Note on: Symphony For The Sun

Written in 1976, the imagery is very much from the view of the solar system imagined by the science fiction writers of the so called “Golden Age.”

Even in 1976, the extent of the atmosphere of Mars would obviously never have supported life in the open, and science fiction might write about colonies in domes or underground, but the poem is in the fantasy realm of Edgar Rice Burroughs, not that of Arthur C. Clarke. 

Nor would rain be falling on Venus, at least not liquid water - as early as 1962, Mariner 2 had put the temperature well above its boiling point., and the Venera series of probes showed pressures exceeding 75 atmospheres and temperatures about 460℃, with clouds of sulphuric and phosphoric acid. Any rain that falls is not going to contain water, and were there to be seas, they could possibly be seas of lead (~327℃, although probably not under that sort of pressure.)

Mercury appears to be not quite tidally locked as was originally thought - a Mercury day lasts approximately 2 Mercury years (about 88 days each)

Neptune has the hurricanes (as do all the gas giants), but pressure and temperature extremes are even worse than I made up. Chance of living on the "surface" at the core requires a "deus ex machina" plot. Author Hal Clement wrote an interesting book called Mission Of Gravity in 1953, although his planet Meskin was wildly erratic - it was highly oblate because of its massive rotational velocity - a "day" took just 18 minutes, and as a consequence, the gravity was about 300g at the poles but only 3g at the equator. And as for Pluto, it's not even considered a planet any more, and would be too small to have a sea as the gravitational pull is minute. Mars is about 0.37g; Pluto is only about 0.6g.

Now if you want to criticise my poetry, go ahead. if the scansion is not quite perfect, you don't like the imagery or what I've written, that's up to you. Just don't criticise the science, because there was never much there. It's science FICTION and poor stuff at that - hence it being in the "Strange Lands And Fantasy Section!

The other influence is clearly Gustav Holst’s “The Planets.” There the images are of a mythological and astrological nature, but the concept of a suite of music based on the planets picked out the title, even though the Sun in this title is there only by its influence and incidental mention.

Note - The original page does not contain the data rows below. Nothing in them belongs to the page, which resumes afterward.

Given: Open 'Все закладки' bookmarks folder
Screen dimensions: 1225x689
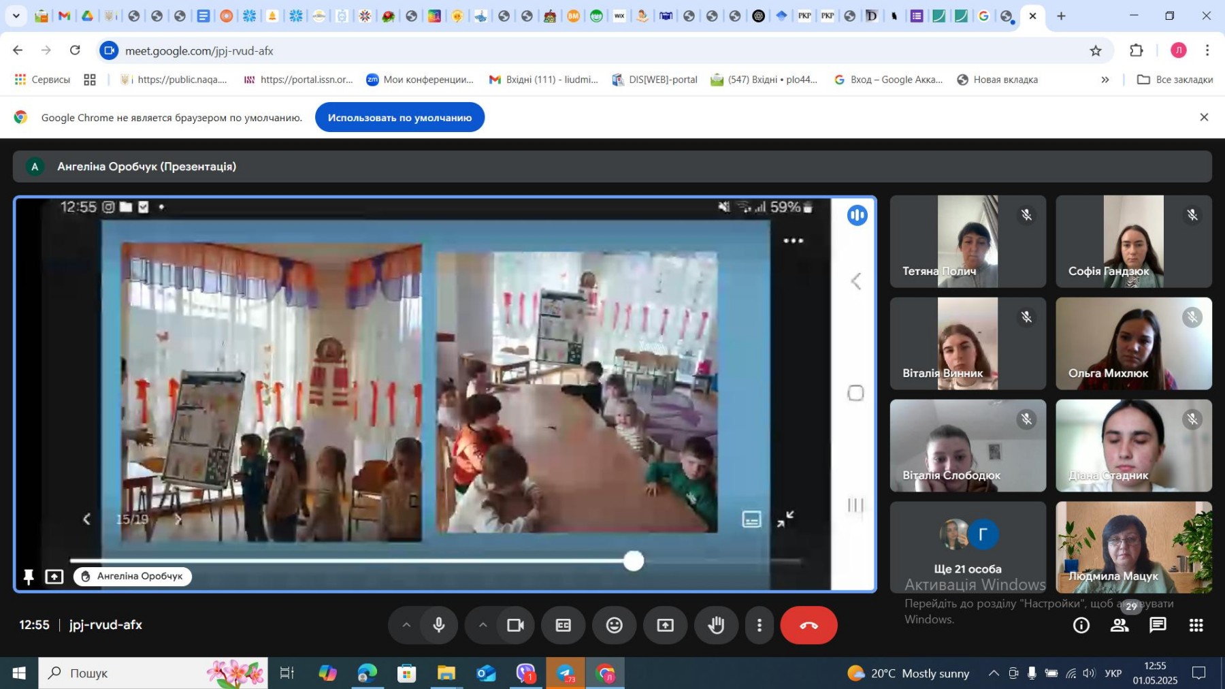Looking at the screenshot, I should [x=1175, y=80].
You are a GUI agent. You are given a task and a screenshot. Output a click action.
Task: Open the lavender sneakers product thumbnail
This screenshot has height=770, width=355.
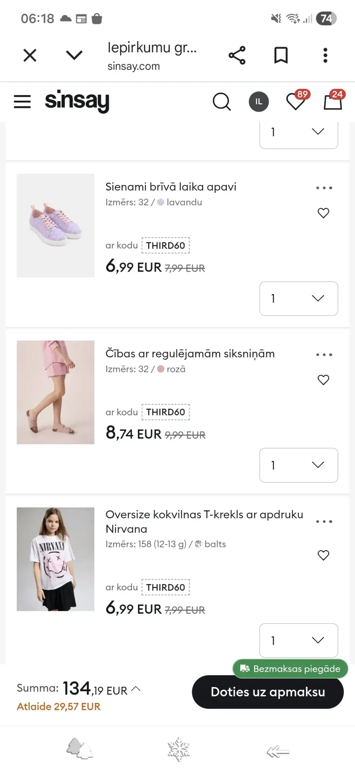(x=56, y=225)
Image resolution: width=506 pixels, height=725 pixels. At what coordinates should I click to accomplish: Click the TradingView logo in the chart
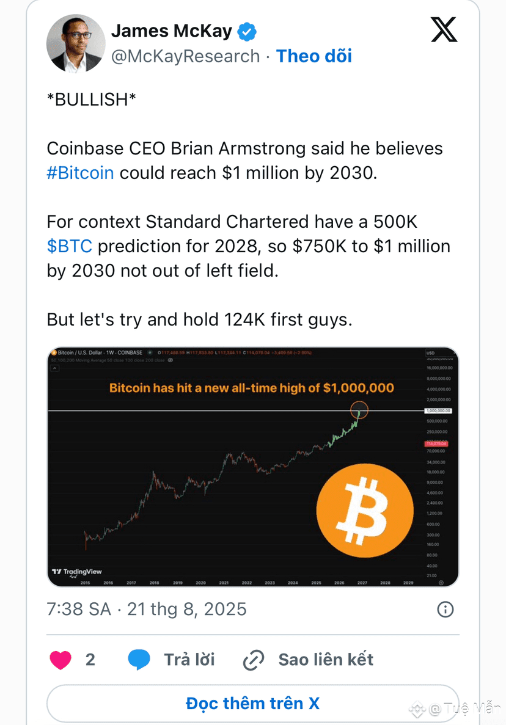click(77, 572)
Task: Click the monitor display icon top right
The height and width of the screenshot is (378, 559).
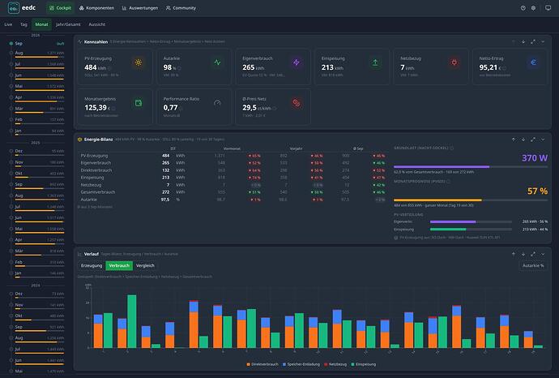Action: [x=548, y=8]
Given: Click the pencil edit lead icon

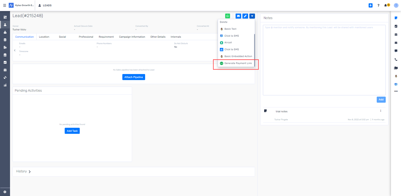Looking at the screenshot, I should (245, 16).
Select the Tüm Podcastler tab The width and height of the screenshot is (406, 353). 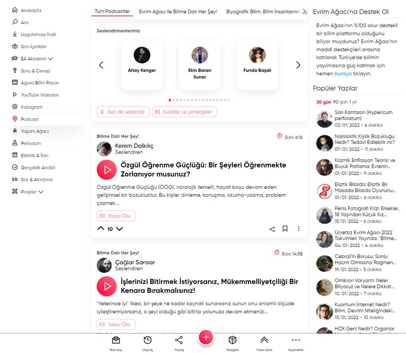pos(112,11)
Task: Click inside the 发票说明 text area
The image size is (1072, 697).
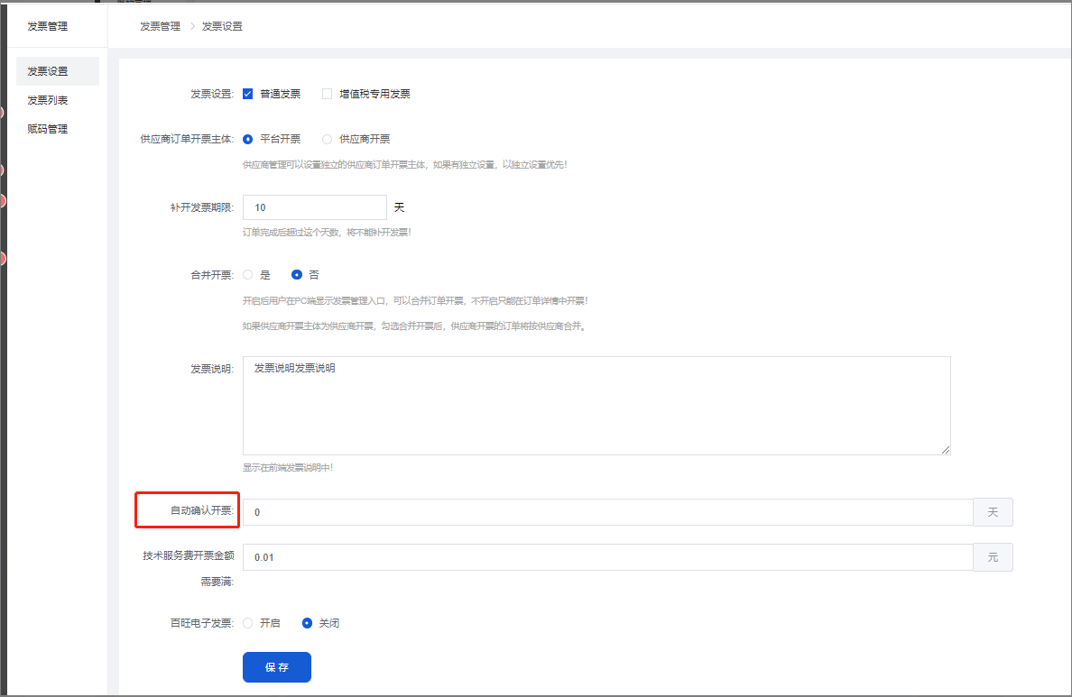Action: (x=596, y=406)
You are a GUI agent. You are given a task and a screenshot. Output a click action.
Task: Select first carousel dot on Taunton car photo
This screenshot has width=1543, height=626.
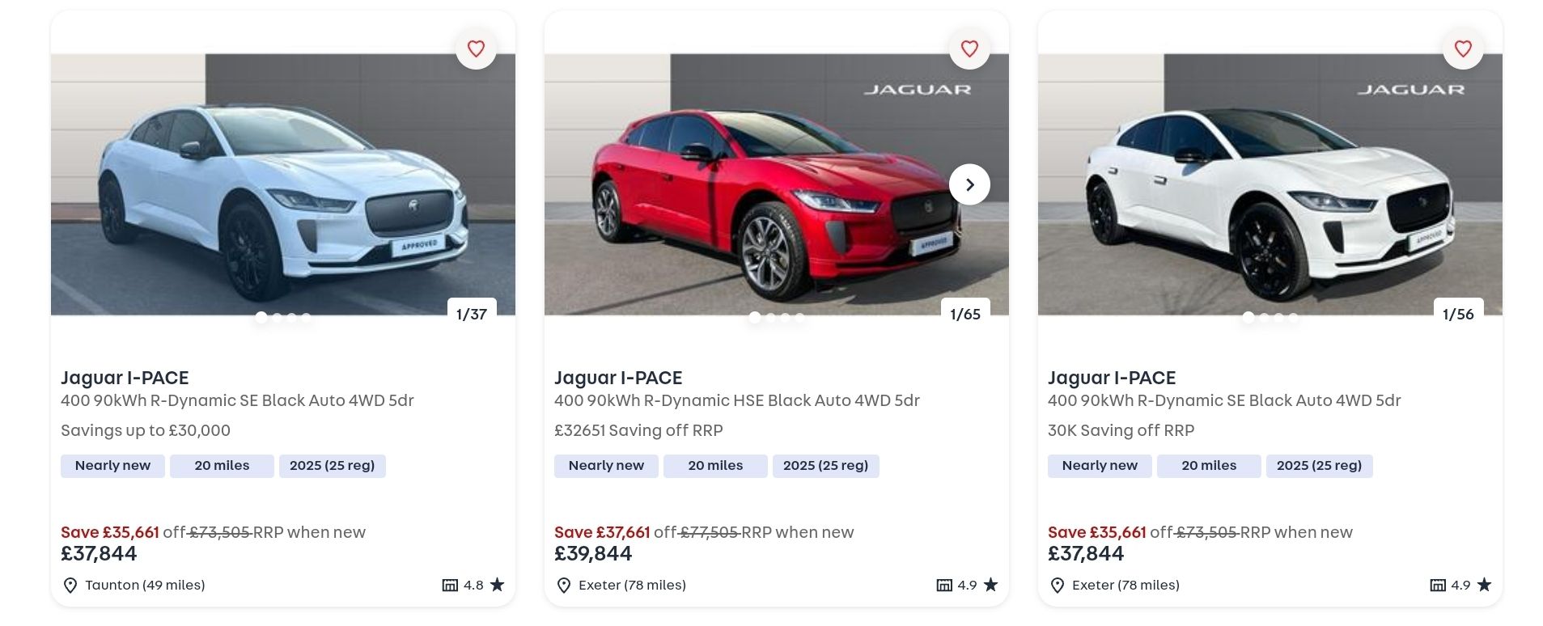click(261, 317)
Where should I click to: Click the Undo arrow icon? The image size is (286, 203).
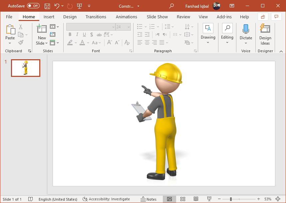tap(57, 6)
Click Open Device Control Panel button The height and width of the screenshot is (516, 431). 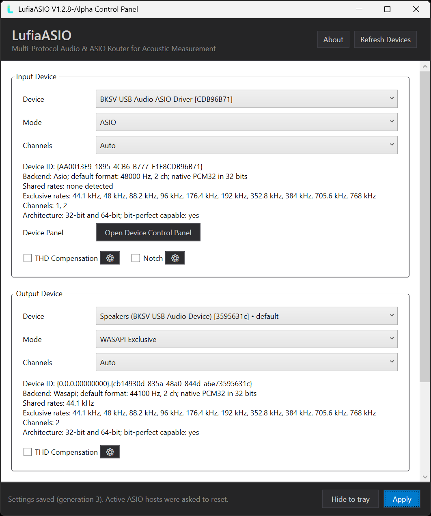[148, 232]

There is no poem for the sun, because everything is about the sun. We live on the verge of an enormous gravity well, and live at its pleasure - a variation of a few percent of its output would destroy life on earth. And if we insist on making our planet a carbon dioxide sink trap, then a cautionary tale might look at Venus as an anti-role model.

From the start, this was conceived as a highly structured set of poems. The structure was the strictest version of the Italian (Petrachan) sonnet form. Structure consists of 2 sets of 4 lines, rhymed A-B-B-A A-B-B-A and you shouldn't carry sentences across that break after line 4. After 8 lines, you have a different logic - think of the 8 lines as the proposition and the subsequent 6 as the proof. 

Again, the second section is broken, into 2 groups of 3 lines, rhyming C-D-E C-D-E, with no flows across the break. I didn't quite make it when I originally wrote the series. Poems 1-3 and 7-9 have the correct rhyme scheme, but poems 4-6 use the Wordsworth variation of the last 6 lines C-D-C-D-C-D. It does at leat have a certain symmetry.

I managed the line 4/5 break consistently through the whole series, along with the change between the octet and the sextet. While I managed the 11/12 break in poems 1-3, and 8-9, the rhyme scheme in the Wordsworth variation works against it, and I didn't manage no. 7 either. All that will show in the originals. I will do my best to fix all this on the edits.

The final stricture is for the verse to be iambic pentameter. I managed this fairly well, but there was the odd word here and there that didn't quite make it. Iambic pentameter is not a defining point in a sonnet, but it is extremely common. So if I can fix it I will, but not at the expense of the other parts of the structure. I was pleased at the time that I could manage to get as close as I could, over 9 linked poems.